ST. PAUL, Minn. - Worried by depreciation of the securities portfolios of Minnesota-chartered banks, the state Department of Commerce has warned banks to take a close look at their investments.
The portfolios shrank by $178.7 million last year, or about 3.5%, according to figures released by the state.
In letters to 411 state banks, Commerce Commissioner James Ulland warned that those with unusually high losses or suspected of speculating "will receive special attention in examinations or targeted visitations."
The 1994 drop followed years of steady appreciation and reflects a national trend, because rising interest rates hurt the values of some mortgage-backed securities and other derivative investments.
Regulators said Minnesota's state-chartered banks hold securities investments of $5 billion. In 1993, the value of the same portfolios rose by $116.9 million.
State officials stressed that no banks are in danger at this time. But the officials worry that some may have gotten in over their heads with derivative investments.
"Some banks got suckered into buying things like inverse floaters without fully understanding what it could do to them down the road," said Al Long, assistant commerce commissioner.
Commerce Department officials said that structured notes, such as dual index notes, de-leveraged bonds, and inverse floaters - bonds with coupons that move in the opposite direction of interest rates - are turning up more often in bank portfolios.
Notes sold by the Federal Home Loan Bank and Federal Home Loan Mortgage Corp. hurt many banks because they appeared safe, according to Lewis Coffey, president of BPS Associates, a Minneapolis bank consulting firm.
"Bankers look at risk in terms of credit risk, because they are lenders," Mr. Coffey said. "There is no credit risk with those investments, but if interest rates change, they can go right down the well."
Such investments are effective tools only if a bank is "extremely asset sensitive," the Commerce letter states. However, none of Minnesota's state- chartered banks are believed to be in that position.
"Our focus is to try to get banks to understand ... that they have to manage and pay as much attention to their securities portfolios as they do their loan portfolios," Mr.
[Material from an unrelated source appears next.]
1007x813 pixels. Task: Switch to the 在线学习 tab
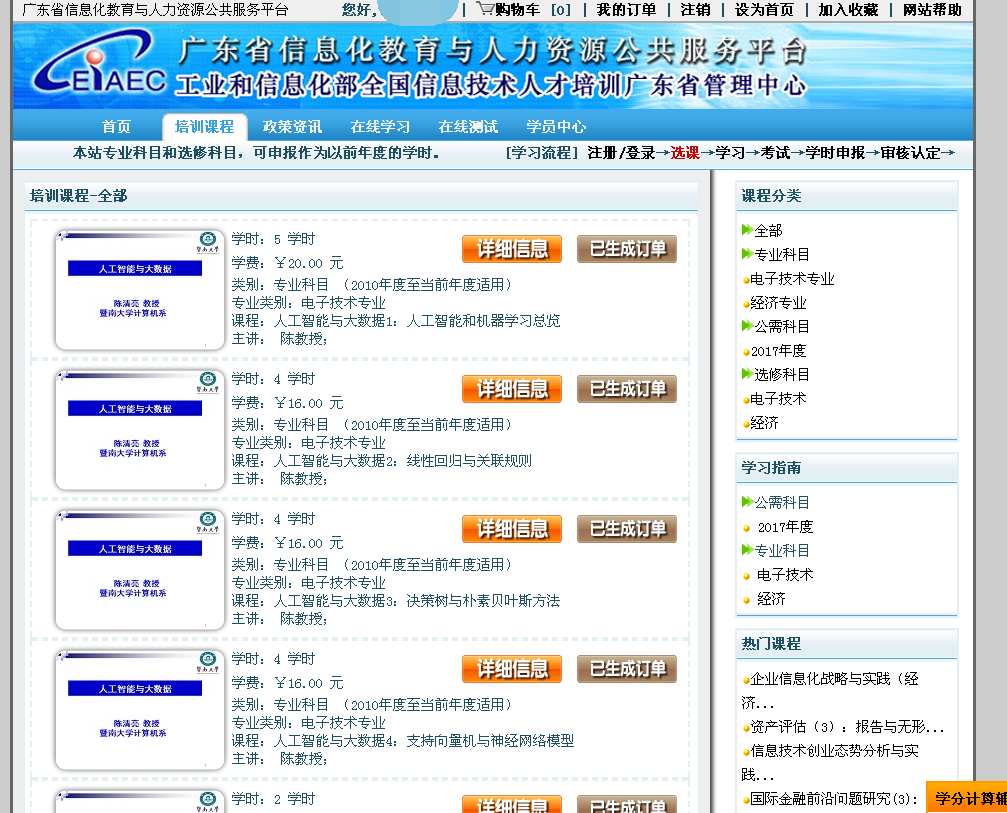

Long added.
Mr. Coffey said the Minnesota situation "is not a disaster." In fact, it happens with every interest rate cycle.
As interest rates drop, bankers feel pressured to improve their margins with riskier and riskier investments.
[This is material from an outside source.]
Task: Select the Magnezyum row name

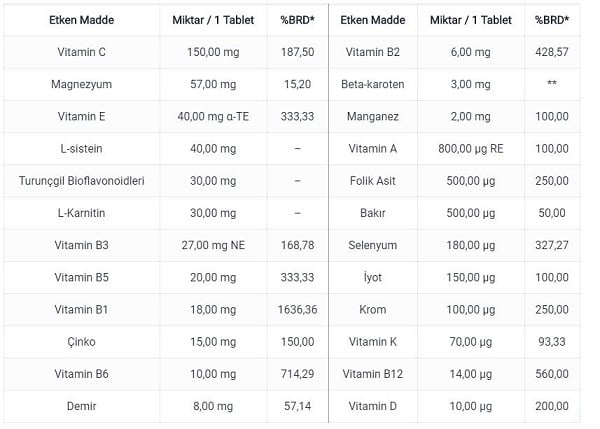Action: pyautogui.click(x=82, y=84)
"They rationalize taking on more risk, and invariably, they get in trouble," Mr. Coffey said.
Allen I. Olson, president of the Independent Community Bankers of Minnesota, agreed that some banks may have made investments that they didn't fully understand. But he called the present situation "manageable and instructive."
"Wall Street creates these new investments out of thin air, and there are plenty of people to sell them," Mr. Olson said. "But bankers are much more sophisticated as investors than they used to be. They aren't as vulnerable to fast-talking salesmen."
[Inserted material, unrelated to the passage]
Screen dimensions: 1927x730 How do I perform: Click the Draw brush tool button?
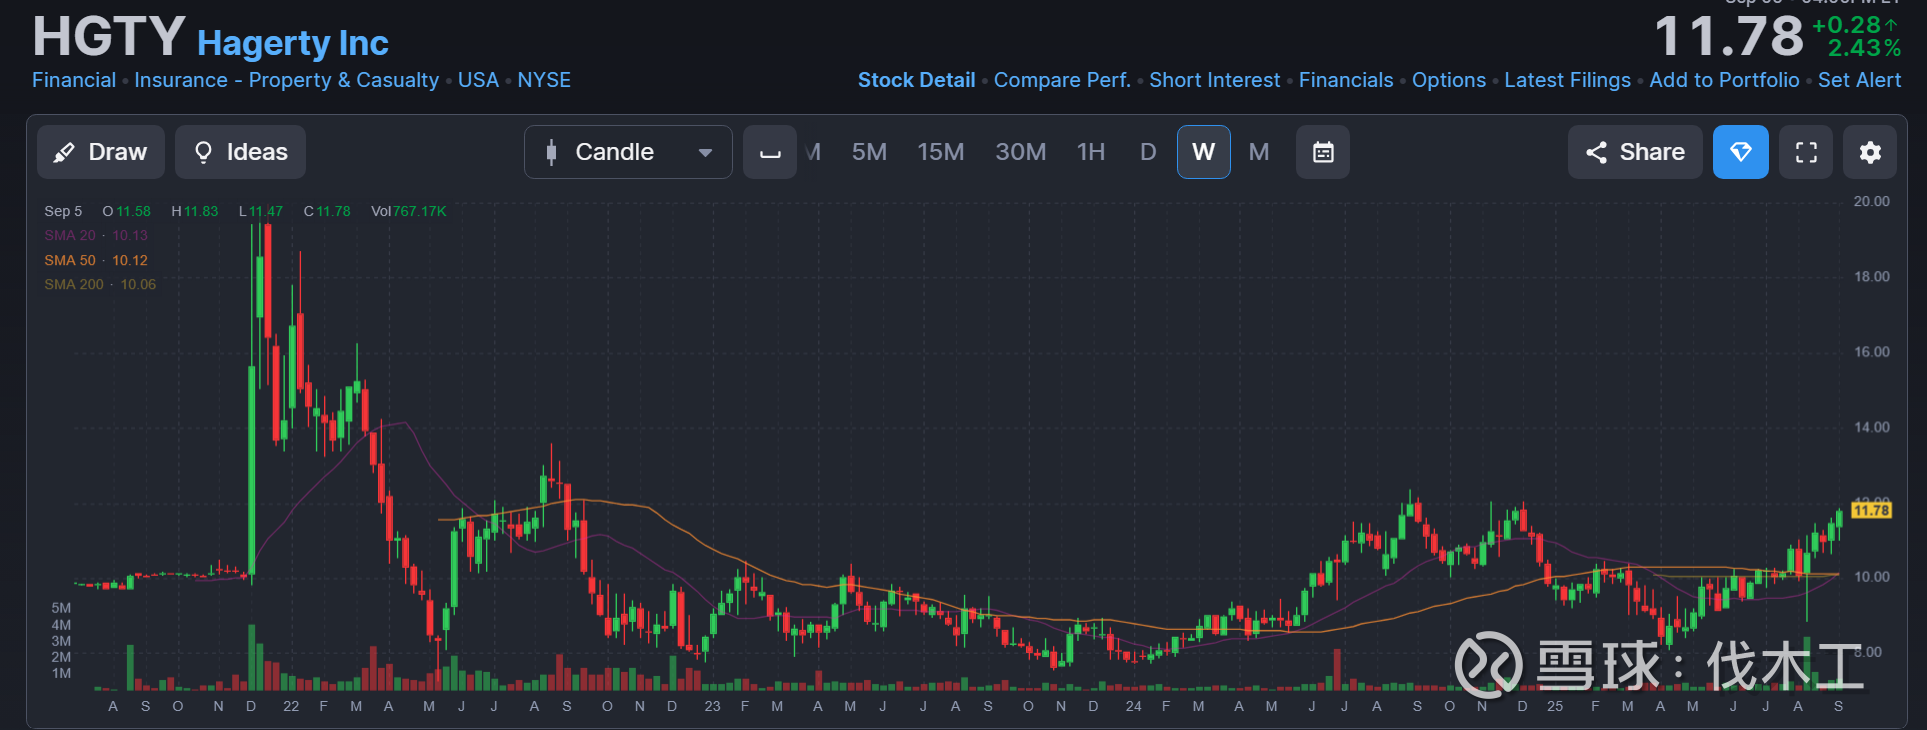(x=101, y=152)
Mr. Coffey, however, said that investments may be getting too complex for some small-town bankers. "The level of sophistication in some small rural banks is easy to overestimate - especially in investments," he said.
Bankers "can find themselves intellectually and psychologically stretched to cover all the bases," he added.
State Commerce Department officials declined to give yearend holdings for specific banks. But published reports as of June 30, 1994, showed three Minnesota banks with almost half of their assets in collateralized mortgage obligations: Premier Bank of Rochester, with total assets of $64 million; Premier Bank Metro South of Farmington, with $53 million in assets; and $68 million-asset Kanabec State Bank of Mora. Mr. Coffey and Mr. Long agreed that not all derivatives are bad, and that high levels of such investments are not necessarily an indication of poor decisions. For instance, both Premier Banks were formed with the assets of old Resolution Trust Corp. properties.
Kanabec president Doyle Van Dyne said that although his bank's investments depreciated in 1994, the decline would have been greater if Kanabec had invested in Treasury notes.
Mr. Van Dyne said that about half of Kanabec's mortgage-backed holdings are variable-rate securities whose yields have moved up with interest rates.
"We will look at all our options," he said. "But we probably won't unload them, because they are performing quite well."